Well, the grim news keeps coming on the economy front -- especially for first-time homebuyers. 

The top economists in the country -- and around the world -- seem to have an unanimous opinion: things are going to get worse in the global economy and many housing markets before they will get better. The culprit is perpetually climbing interest rates enforced to combat high inflation. The higher they climb -- and they are expected to continue to increase yet again -- the worse the outlook is. 

READ: New Forecast Predicts the Bank of Canada Will Hike Rates to 4.5%

And, while we hate to be the bearers of bad news, the recent doom and gloom reports are pretty impossible to ignore.

Most recently, Capital Economics announced it had revised its forecast to account for heightened interest rates for major developed global markets by 50 to 100 basis points. The London-based economics research firm now expects rates to peak at between 3% and 5%. These higher rates will put pressure on Canada’s already strained housing market, resulting in bigger price drops. According to Capital Economics, Canada could see a high to low drop of about 20% -- the most notable among advanced economies, aside from New Zealand. 

Home PricesRow of modern townhouses in Vancouver, Canada

The International Monetary Fund (IMF) also made headlines this morning for stating that “the worst is yet to come” in the global economy, given sky-high inflation and the subsequent interest rate situation. In their biannual World Economic Outlook, the IMF stressed that the world's largest economies -- the United States, European Union, and China -- will continue to remain stagnant.

“The worst is yet to come, and for many people 2023 will feel like a recession,” the lender’s chief economist, Pierre-Olivier Gourinchas, writes of the economy in the report’s foreword. “As storm clouds gather, policymakers need to keep a steady hand.”

While the IMF maintained its forecast of 3.2% global growth for 2022, it cut its projection for 2023 to 2.7% -- a figure that would represent the weakest growth since 2001, with the exception of the height of the global financial crisis and the early days of the pandemic.
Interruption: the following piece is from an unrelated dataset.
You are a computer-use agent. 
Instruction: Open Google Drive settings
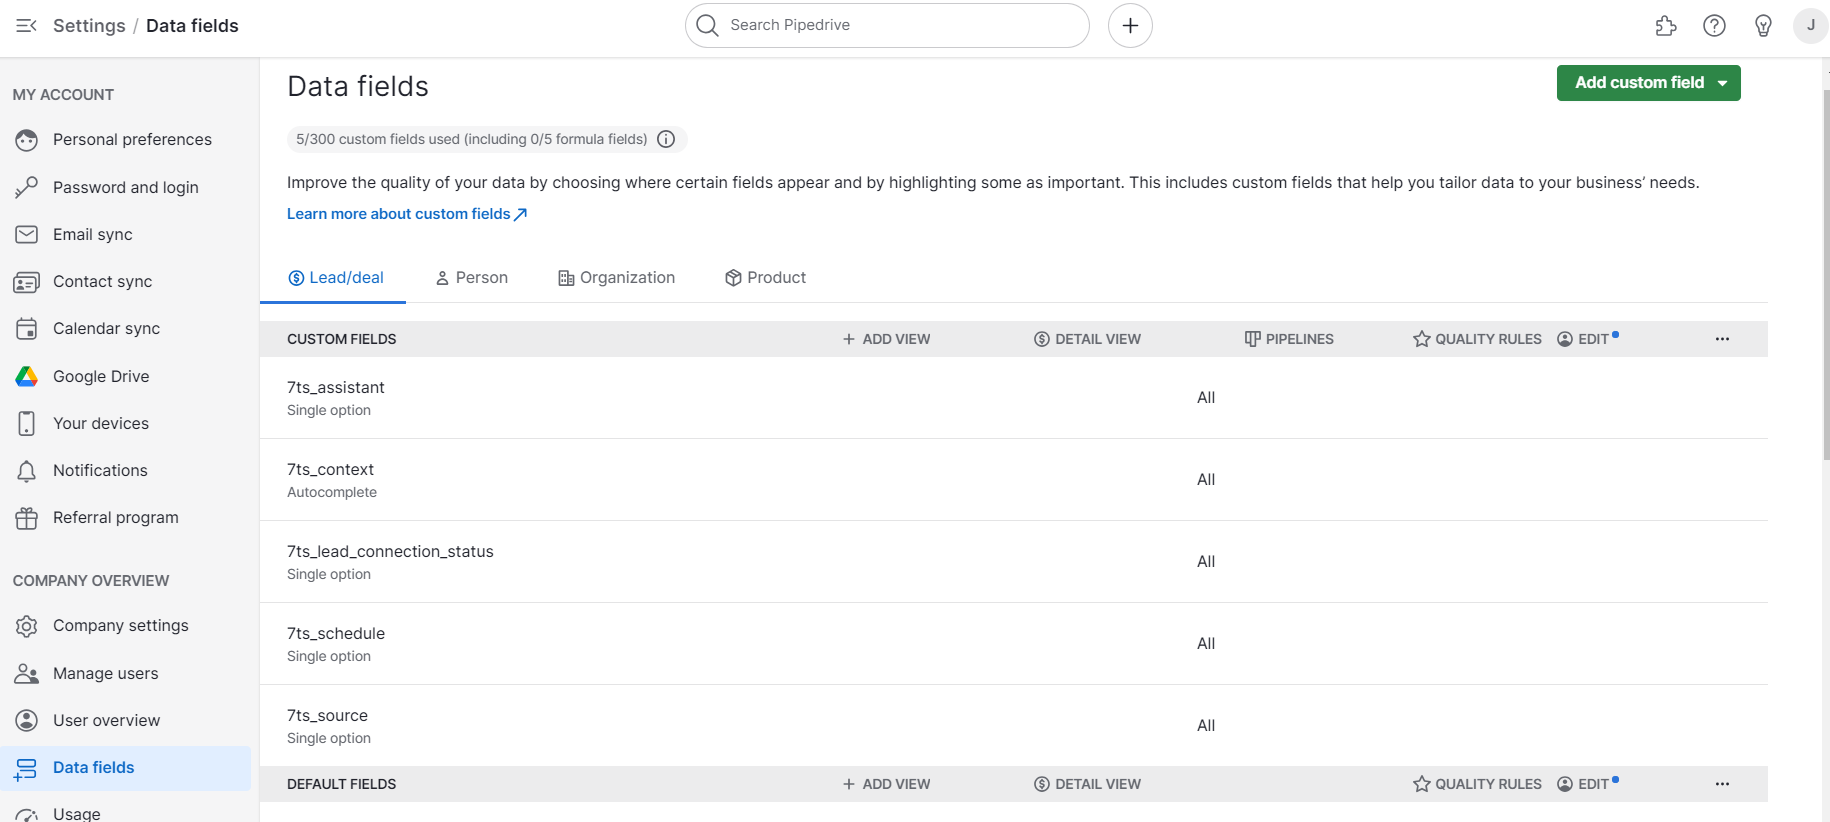(x=101, y=376)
The IMF also warned of a 25% chance that global growth will fall below 2% in 2023. Still, the IMF continues to encourage the world's central banks to enforce measures to tame inflation (i.e. interest rate hikes).
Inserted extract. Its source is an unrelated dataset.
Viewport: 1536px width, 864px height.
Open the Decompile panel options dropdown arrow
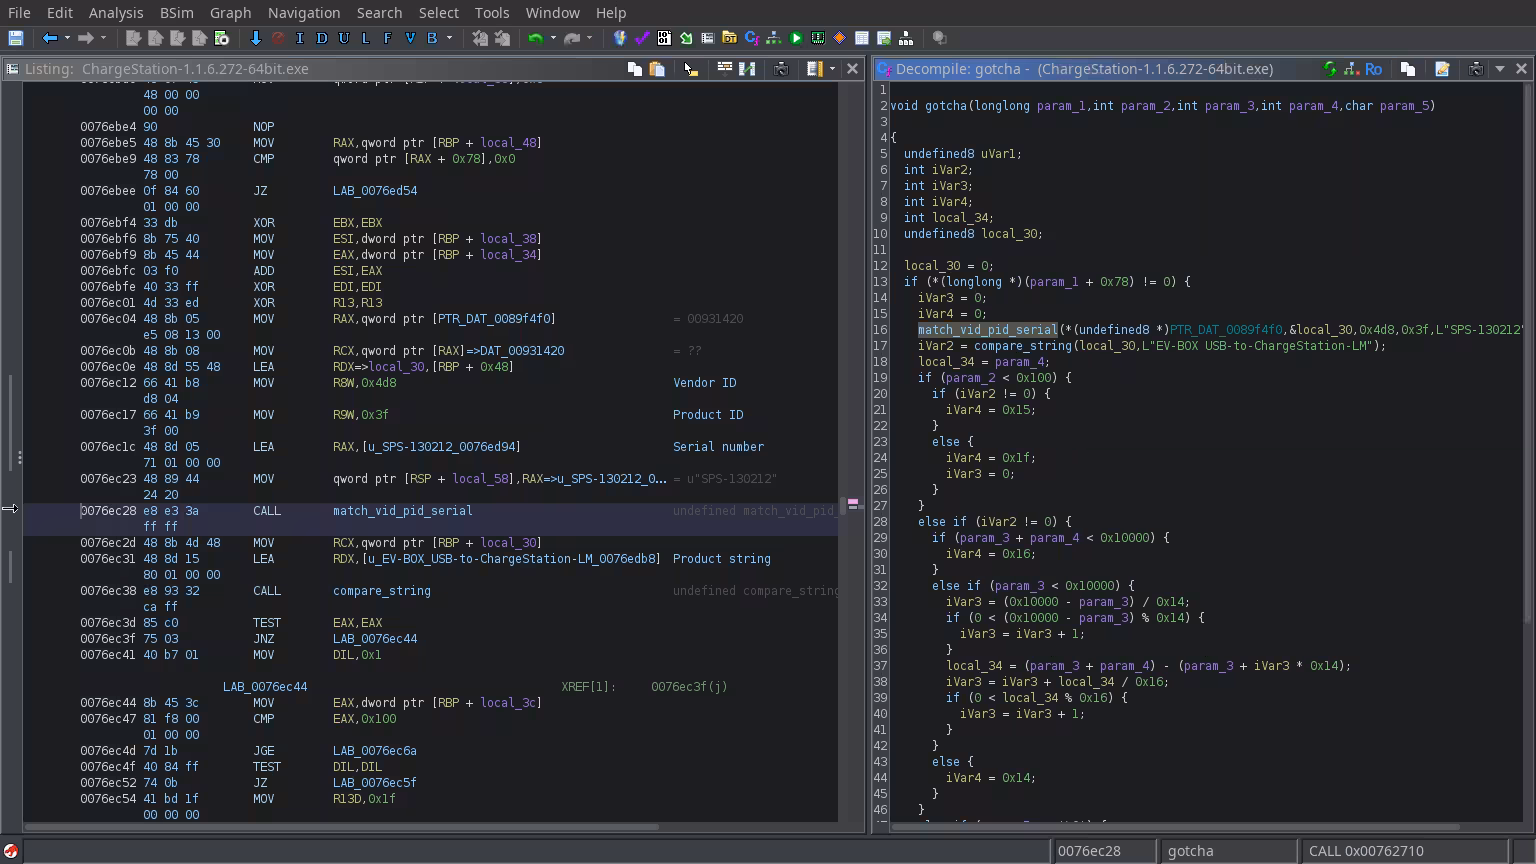(1499, 69)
The heads of central banks seem to share the same sentiment. Last week, Bank of Canada Governor Tiff Macklem stressed that the bank needed to continue to raise interest rates to tame down the economy and get inflation -- something that's taking a major toll on household finances of Canadians -- under control.
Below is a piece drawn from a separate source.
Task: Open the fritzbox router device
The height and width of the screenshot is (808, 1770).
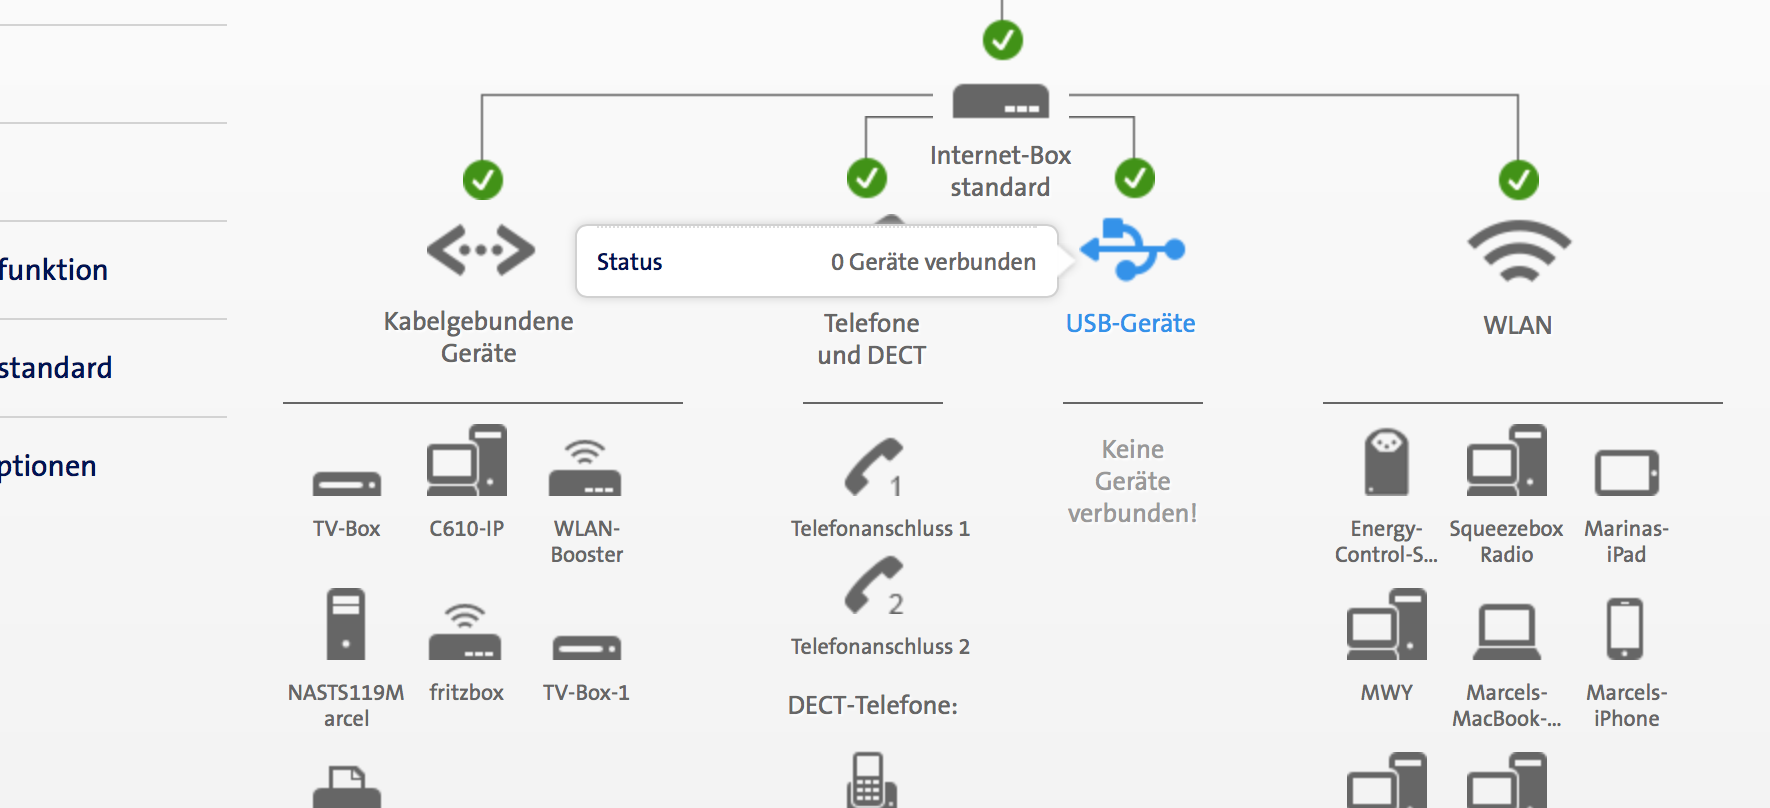Action: click(x=465, y=632)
And global housing markets will undoubtedly feel the crunch. TD economists now predict that home sales will bottom out 20% below pre-pandemic levels by early 2023 and remain less dramatic for the remainder of the year. 

This week’s doom and gloom news also comes after RBC's deputy chief economist Robert Hogue highlighted in a report how buyers were on the defensive and “in an exceptionally tight squeeze” and “facing the worst affordability conditions ever in large parts of the country.” A climate of climbing interest rates is depressing the values of single-detached homes first and foremost. In the face of looming interest rate hikes, Hogue too says that “the bottom is still some ways away.”